→ **EXERCISE**
Retype the entries. Match them exactly.

--*--

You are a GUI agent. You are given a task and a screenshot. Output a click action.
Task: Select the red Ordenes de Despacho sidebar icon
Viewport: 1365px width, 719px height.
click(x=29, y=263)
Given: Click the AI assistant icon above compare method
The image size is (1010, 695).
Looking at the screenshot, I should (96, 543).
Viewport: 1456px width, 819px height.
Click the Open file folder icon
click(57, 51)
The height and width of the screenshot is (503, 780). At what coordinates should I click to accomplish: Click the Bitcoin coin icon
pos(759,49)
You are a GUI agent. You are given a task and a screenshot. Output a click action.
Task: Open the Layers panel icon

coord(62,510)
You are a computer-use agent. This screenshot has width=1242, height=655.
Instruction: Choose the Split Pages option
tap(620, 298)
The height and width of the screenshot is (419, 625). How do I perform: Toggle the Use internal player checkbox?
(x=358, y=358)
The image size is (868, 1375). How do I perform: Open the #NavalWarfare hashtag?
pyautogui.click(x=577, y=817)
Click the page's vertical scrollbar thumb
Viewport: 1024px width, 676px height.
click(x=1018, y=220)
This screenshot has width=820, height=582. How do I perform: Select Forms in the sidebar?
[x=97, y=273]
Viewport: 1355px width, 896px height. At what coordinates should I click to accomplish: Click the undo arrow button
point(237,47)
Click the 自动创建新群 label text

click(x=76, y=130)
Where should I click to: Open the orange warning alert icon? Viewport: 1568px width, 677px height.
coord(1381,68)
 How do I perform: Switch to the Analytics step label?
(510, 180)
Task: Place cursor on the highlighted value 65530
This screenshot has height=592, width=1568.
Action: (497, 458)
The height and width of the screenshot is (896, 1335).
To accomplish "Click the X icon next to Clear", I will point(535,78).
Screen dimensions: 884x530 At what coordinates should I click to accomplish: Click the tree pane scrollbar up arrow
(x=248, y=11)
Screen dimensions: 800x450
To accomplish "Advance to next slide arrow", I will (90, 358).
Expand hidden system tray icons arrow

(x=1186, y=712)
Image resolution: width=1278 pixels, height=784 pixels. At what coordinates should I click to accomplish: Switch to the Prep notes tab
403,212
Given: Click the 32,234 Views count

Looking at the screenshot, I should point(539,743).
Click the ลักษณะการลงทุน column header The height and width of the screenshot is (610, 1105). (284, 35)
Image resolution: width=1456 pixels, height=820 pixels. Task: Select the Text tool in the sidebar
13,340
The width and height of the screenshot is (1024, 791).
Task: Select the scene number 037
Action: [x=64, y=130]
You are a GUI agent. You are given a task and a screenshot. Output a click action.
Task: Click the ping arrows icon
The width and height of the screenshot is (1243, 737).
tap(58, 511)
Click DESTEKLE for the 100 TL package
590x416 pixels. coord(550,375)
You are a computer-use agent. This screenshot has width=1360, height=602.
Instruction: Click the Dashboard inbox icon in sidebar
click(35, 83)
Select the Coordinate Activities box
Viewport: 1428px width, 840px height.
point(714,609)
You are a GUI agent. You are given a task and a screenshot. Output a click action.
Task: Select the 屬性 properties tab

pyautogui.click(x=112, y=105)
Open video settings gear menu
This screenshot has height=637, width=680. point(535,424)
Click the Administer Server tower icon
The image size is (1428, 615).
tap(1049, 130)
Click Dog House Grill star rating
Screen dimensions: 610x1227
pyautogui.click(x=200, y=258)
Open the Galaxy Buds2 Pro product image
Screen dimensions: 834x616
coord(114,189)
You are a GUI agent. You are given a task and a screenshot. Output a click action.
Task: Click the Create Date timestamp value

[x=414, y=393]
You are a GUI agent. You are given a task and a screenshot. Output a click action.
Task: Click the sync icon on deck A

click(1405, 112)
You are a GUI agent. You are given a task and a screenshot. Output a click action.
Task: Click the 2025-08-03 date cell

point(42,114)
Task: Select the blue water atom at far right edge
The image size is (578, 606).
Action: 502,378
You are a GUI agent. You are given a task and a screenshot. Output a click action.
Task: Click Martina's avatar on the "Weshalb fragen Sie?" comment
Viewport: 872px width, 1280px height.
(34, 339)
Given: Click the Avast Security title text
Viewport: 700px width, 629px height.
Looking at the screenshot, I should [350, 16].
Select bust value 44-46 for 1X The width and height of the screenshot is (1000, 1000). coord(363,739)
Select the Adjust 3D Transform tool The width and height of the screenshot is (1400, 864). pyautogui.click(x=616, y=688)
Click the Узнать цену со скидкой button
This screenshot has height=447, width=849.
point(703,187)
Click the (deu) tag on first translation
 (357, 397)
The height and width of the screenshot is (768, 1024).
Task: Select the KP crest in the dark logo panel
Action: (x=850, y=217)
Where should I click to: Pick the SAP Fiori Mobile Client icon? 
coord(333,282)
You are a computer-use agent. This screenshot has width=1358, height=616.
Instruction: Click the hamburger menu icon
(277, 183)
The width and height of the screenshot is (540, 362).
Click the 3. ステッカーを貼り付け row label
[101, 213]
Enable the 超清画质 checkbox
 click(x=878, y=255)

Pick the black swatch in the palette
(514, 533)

--*--

→ **RESULT OF THE EXERCISE**
You are a GUI agent. You are given a task and a screenshot. Output a click action.
Task: Select the red Ordenes de Despacho sidebar icon
Viewport: 1365px width, 719px height.
click(x=29, y=263)
Given: Click the AI assistant icon above compare method
The image size is (1010, 695).
Looking at the screenshot, I should (96, 543).
Viewport: 1456px width, 819px height.
Click the Open file folder icon
click(57, 51)
The height and width of the screenshot is (503, 780). At what coordinates should I click to accomplish: Click the Bitcoin coin icon
pos(759,49)
You are a GUI agent. You are given a task and a screenshot. Output a click action.
Task: Open the Layers panel icon

coord(62,510)
You are a computer-use agent. This screenshot has width=1242, height=655.
Instruction: Choose the Split Pages option
tap(620, 298)
The height and width of the screenshot is (419, 625). How do I perform: Toggle the Use internal player checkbox?
(x=358, y=358)
The image size is (868, 1375). How do I perform: Open the #NavalWarfare hashtag?
pyautogui.click(x=577, y=817)
Click the page's vertical scrollbar thumb
Viewport: 1024px width, 676px height.
click(x=1018, y=220)
This screenshot has width=820, height=582. How do I perform: Select Forms in the sidebar?
[x=97, y=273]
Viewport: 1355px width, 896px height. At what coordinates should I click to accomplish: Click the undo arrow button
point(237,47)
Click the 自动创建新群 label text

click(x=76, y=130)
Where should I click to: Open the orange warning alert icon? Viewport: 1568px width, 677px height.
coord(1381,68)
 How do I perform: Switch to the Analytics step label?
(510, 180)
Task: Place cursor on the highlighted value 65530
This screenshot has height=592, width=1568.
Action: (497, 458)
The height and width of the screenshot is (896, 1335).
To accomplish "Click the X icon next to Clear", I will point(535,78).
Screen dimensions: 884x530 At what coordinates should I click to accomplish: Click the tree pane scrollbar up arrow
(x=248, y=11)
Screen dimensions: 800x450
To accomplish "Advance to next slide arrow", I will (90, 358).
Expand hidden system tray icons arrow

(x=1186, y=712)
Image resolution: width=1278 pixels, height=784 pixels. At what coordinates should I click to accomplish: Switch to the Prep notes tab
403,212
Given: Click the 32,234 Views count

Looking at the screenshot, I should point(539,743).
Click the ลักษณะการลงทุน column header The height and width of the screenshot is (610, 1105). (284, 35)
Image resolution: width=1456 pixels, height=820 pixels. Task: Select the Text tool in the sidebar
13,340
The width and height of the screenshot is (1024, 791).
Task: Select the scene number 037
Action: [x=64, y=130]
You are a GUI agent. You are given a task and a screenshot. Output a click action.
Task: Click the ping arrows icon
The width and height of the screenshot is (1243, 737).
tap(58, 511)
Click DESTEKLE for the 100 TL package
590x416 pixels. coord(550,375)
You are a computer-use agent. This screenshot has width=1360, height=602.
Instruction: Click the Dashboard inbox icon in sidebar
click(35, 83)
Select the Coordinate Activities box
Viewport: 1428px width, 840px height.
point(714,609)
You are a GUI agent. You are given a task and a screenshot. Output a click action.
Task: Select the 屬性 properties tab

pyautogui.click(x=112, y=105)
Open video settings gear menu
This screenshot has height=637, width=680. point(535,424)
Click the Administer Server tower icon
The image size is (1428, 615).
tap(1049, 130)
Click Dog House Grill star rating
Screen dimensions: 610x1227
pyautogui.click(x=200, y=258)
Open the Galaxy Buds2 Pro product image
Screen dimensions: 834x616
coord(114,189)
You are a GUI agent. You are given a task and a screenshot. Output a click action.
Task: Click the Create Date timestamp value

[x=414, y=393]
You are a GUI agent. You are given a task and a screenshot. Output a click action.
Task: Click the sync icon on deck A

click(1405, 112)
You are a GUI agent. You are given a task and a screenshot. Output a click action.
Task: Click the 2025-08-03 date cell

point(42,114)
Task: Select the blue water atom at far right edge
The image size is (578, 606).
Action: 502,378
You are a GUI agent. You are given a task and a screenshot. Output a click action.
Task: Click Martina's avatar on the "Weshalb fragen Sie?" comment
Viewport: 872px width, 1280px height.
(34, 339)
Given: Click the Avast Security title text
Viewport: 700px width, 629px height.
Looking at the screenshot, I should [350, 16].
Select bust value 44-46 for 1X The width and height of the screenshot is (1000, 1000). coord(363,739)
Select the Adjust 3D Transform tool The width and height of the screenshot is (1400, 864). pyautogui.click(x=616, y=688)
Click the Узнать цену со скидкой button
This screenshot has height=447, width=849.
point(703,187)
Click the (deu) tag on first translation
 (357, 397)
The height and width of the screenshot is (768, 1024).
Task: Select the KP crest in the dark logo panel
Action: (x=850, y=217)
Where should I click to: Pick the SAP Fiori Mobile Client icon? 
coord(333,282)
You are a computer-use agent. This screenshot has width=1358, height=616.
Instruction: Click the hamburger menu icon
(277, 183)
The width and height of the screenshot is (540, 362).
Click the 3. ステッカーを貼り付け row label
[101, 213]
Enable the 超清画质 checkbox
 click(x=878, y=255)

Pick the black swatch in the palette
(514, 533)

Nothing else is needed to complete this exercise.